Libri: ne “Il cielo in una pozzanghera” l’esperienza di don Luca Casarosa, cappellano ospedaliero a Cisanello (Pisa) durante il Covid-19

“Don Luca, insieme a medici, infermieri, personale ospedaliero, è stato testimone diretto delle sofferenze, delle paure, delle tragedie che hanno colpito” durante la pandemia di Covid-19 “persone e famiglie, ma anche di tanti slanci di generosità gratuita che hanno sostenuto il cammino di ciascuno ed hanno mostrato che proprio nei momenti più bui della vita, non manca mai la luce della solidarietà umana e della carità cristiana”. Lo scrive l’arcivescovo di Pisa, mons. Giovanni Paolo Benotto, in una delle prefazioni del volume “Il cielo in una pozzanghera” (Pacini editore), nel quale don Luca Casarosa, coordinatore della cappellania ospedaliera di Cisanello – che il Sir ha già intervistato nell’aprile 202o in pieno lockdown – ripercorre la sua vita e la sua esperienza di servizio ai malati e ai poveri, in particolare durante la pandemia.

# INFORMAZIONI ESTRATTE
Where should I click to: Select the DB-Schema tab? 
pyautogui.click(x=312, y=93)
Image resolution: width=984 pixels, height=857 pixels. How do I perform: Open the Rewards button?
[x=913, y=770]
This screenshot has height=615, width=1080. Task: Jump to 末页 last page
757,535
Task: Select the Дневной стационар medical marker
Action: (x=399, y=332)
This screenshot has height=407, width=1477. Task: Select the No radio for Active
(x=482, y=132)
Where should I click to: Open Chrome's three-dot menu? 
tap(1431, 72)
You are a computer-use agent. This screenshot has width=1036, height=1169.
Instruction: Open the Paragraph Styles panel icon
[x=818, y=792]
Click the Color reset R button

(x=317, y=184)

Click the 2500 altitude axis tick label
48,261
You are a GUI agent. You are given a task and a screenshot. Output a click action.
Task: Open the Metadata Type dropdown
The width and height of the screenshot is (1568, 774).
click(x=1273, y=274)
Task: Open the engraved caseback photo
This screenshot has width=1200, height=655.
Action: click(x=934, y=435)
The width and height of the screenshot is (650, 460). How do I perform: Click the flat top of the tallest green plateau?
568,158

# COMPLETA QUANTO SEGUE
A) Secondo il brano, quale editore pubblica il volume "Il cielo in una pozzanghera"?
B) Riassumi il brano in due frasi.
Rispondi basandoti unicamente sul brano.

# SOLUZIONI DEGLI ESERCIZI
A) Pacini editore.

B) Nel volume "Il cielo in una pozzanghera", pubblicato da Pacini editore, don Luca Casarosa, coordinatore della cappellania ospedaliera di Cisanello, ripercorre la sua vita e il suo servizio ai malati e ai poveri, in particolare durante la pandemia. In una delle prefazioni l'arcivescovo di Pisa, mons. Giovanni Paolo Benotto, scrive che don Luca è stato testimone diretto delle sofferenze vissute durante la pandemia di Covid-19, ma anche di tanti slanci di generosità gratuita.